Starting at the line that contains "Screen dimensions: 812x520" and ending at the line that contains "Click the 2D feature layers icon", the lines below are to be given again exactly, with nothing added.

| Data excerpts |
================================
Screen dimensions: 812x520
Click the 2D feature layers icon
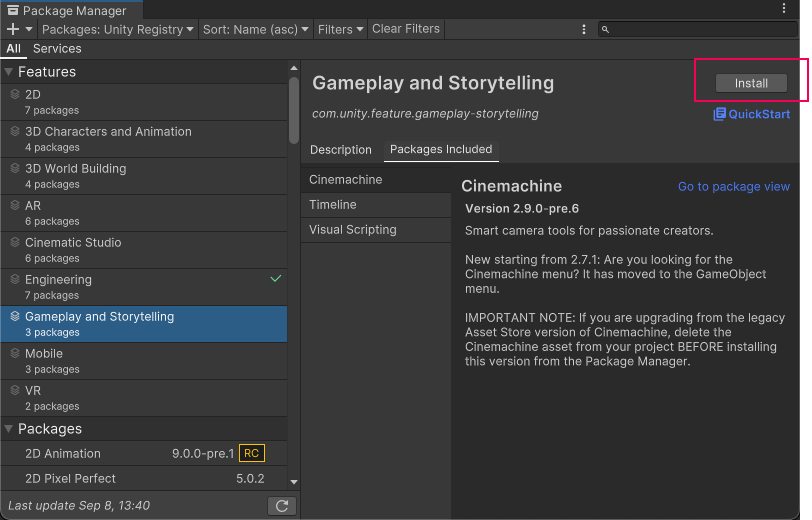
================================
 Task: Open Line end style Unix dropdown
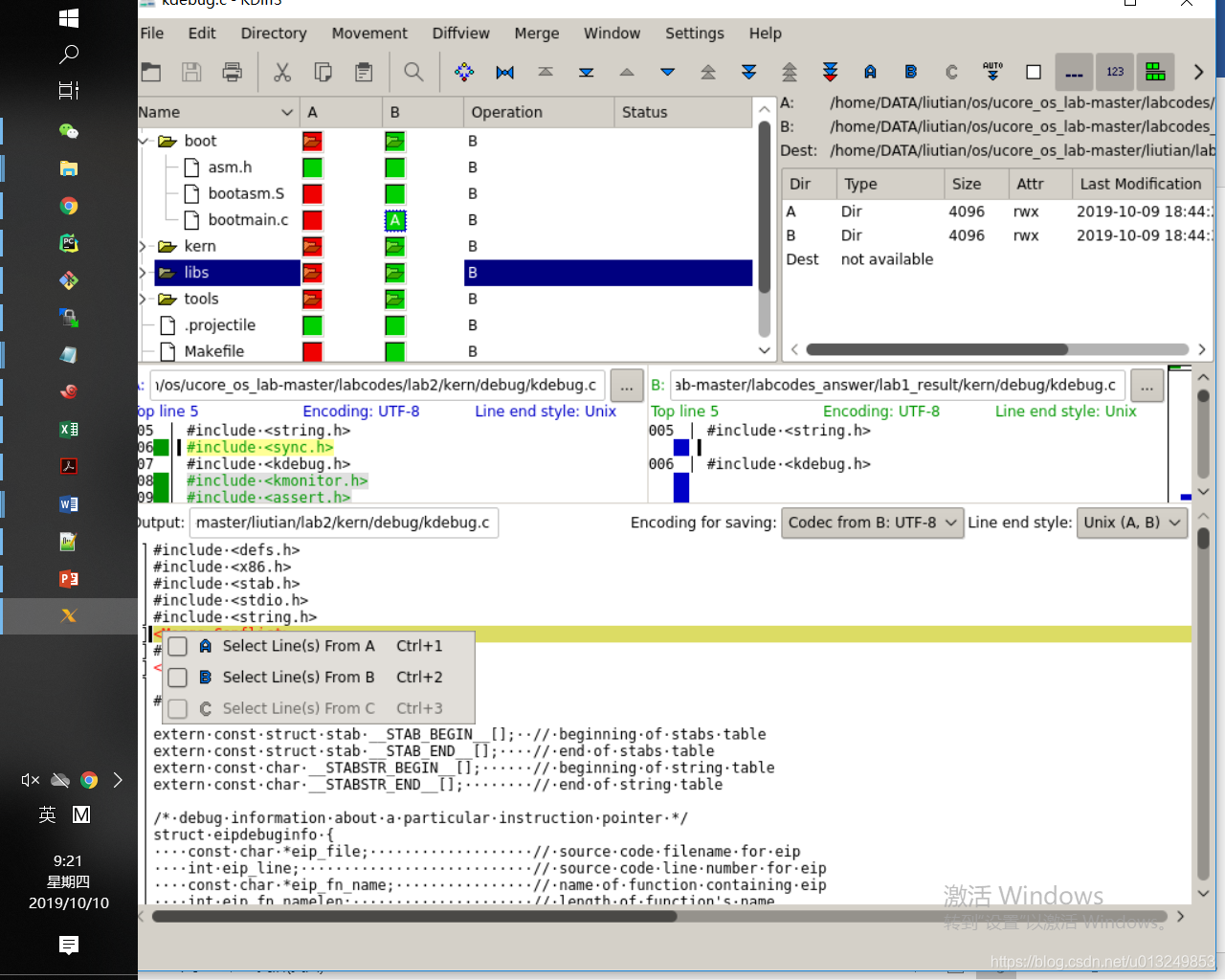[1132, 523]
================================
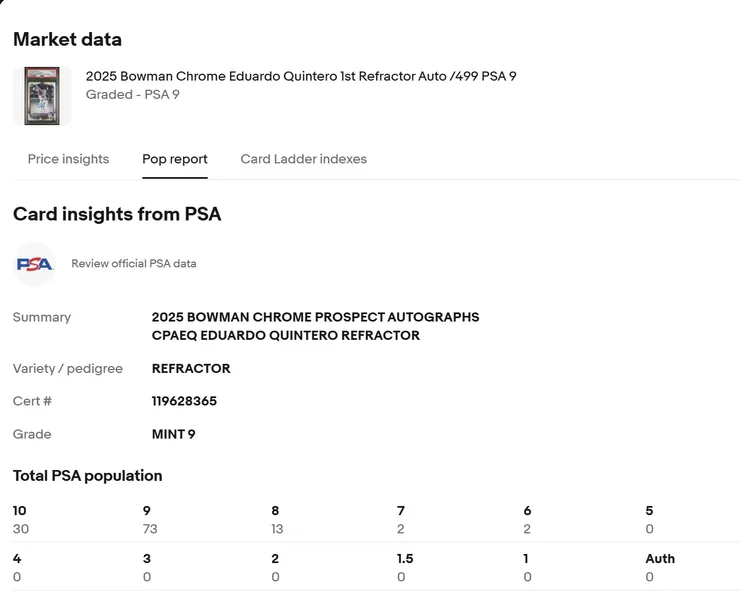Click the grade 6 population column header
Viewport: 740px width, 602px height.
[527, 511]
================================
| Response box |
Screen dimensions: 812x520
Click the 2D feature layers icon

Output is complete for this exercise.